Financial advisors determine where clients' money is going and make suggestions for improving their financial situation after examining a number of factors, such as income and tax status. Though financial analysts also assist clients in improving their financial situation, they factor in more research of financial data and business trends. Financial advisors often times work as personal consultants, where they might concentrate on helping an individual prepare for retirement or save enough money to send their kid to college, whereas financial analysts can also work for businesses seeking to raise capital by buying or selling stocks and bonds. Both of these professionals put clients first and work to maximize the return on their investments.

Financial Advisor

Financial advisors work with individuals to improve their financial situations by providing advice on which types of investments or insurance options are right for them. Financial advisors need good people skills to generate trust, as they are dealing with clients' financial records and providing recommendations. They also must be able to sell their services to gain a bigger clientele. Financial information can be complex, and advisors must be able to communicate that information effectively for clients to fully understand what is being presented.

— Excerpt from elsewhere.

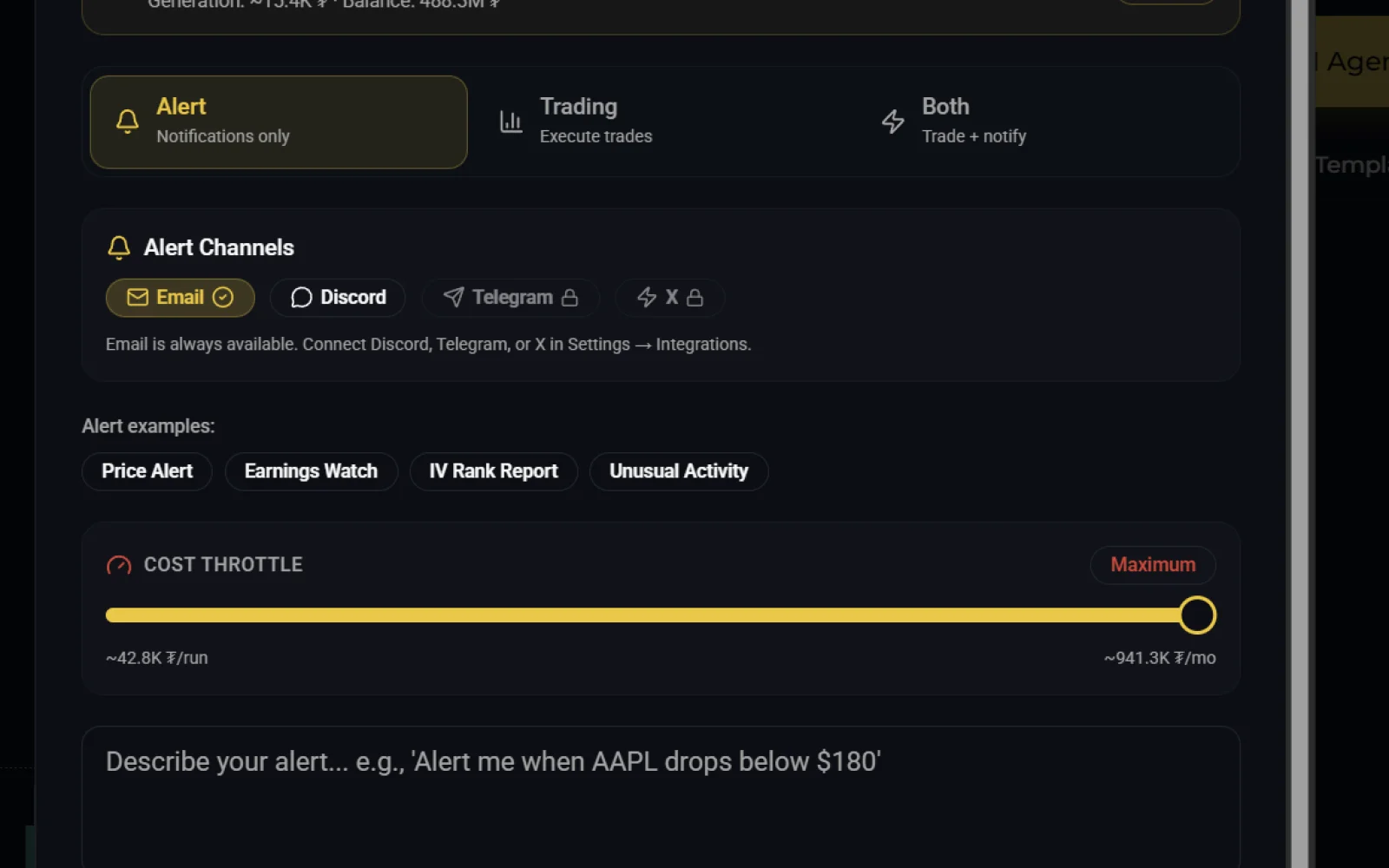Click the cost throttle slider handle

pos(1197,615)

Job responsibilities of a financial advisor include:

  • Discussing financial goals with clients
  • Explaining different financial services available to clients
  • Providing education on areas such as tax law and insurance
  • Reviewing client accounts and re-evaluating investment strategies as needed

Financial Analyst

Financial analysts assist businesses and individuals with decisions related to the buying and selling of various investments. They use their analytical skills to assess how the market is doing and determine what types of investments will be the best fit for a business's financial situation. Analysts spend the majority of their time in an office setting looking over data and investment opportunities, though they also are expected to travel to meet with clients and attend meetings. Financial analysts must be self-motivated and have confidence in their ability to make decisions based on the data they study.

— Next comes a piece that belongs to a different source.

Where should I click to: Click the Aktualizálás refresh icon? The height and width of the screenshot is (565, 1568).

Job responsibilities of a financial analyst include:

  • Determining a business's value
  • Attending meetings with clients to understand a company's financial projections
  • Writing financial reports
  • Determining risks of investments

Related Careers

Those considering a career as a financial advisor may also be interested in working as an insurance sales agent who educates individuals and sells different types of insurance, similar to how a financial advisor sells their financial services. Budget analysts are an alternative career option for those interested in becoming a financial analyst. Budget analysts use data and other information to help an organization manage its finances just like financial analysts; however, they focus more on tracking spending and preparing budgets for clients.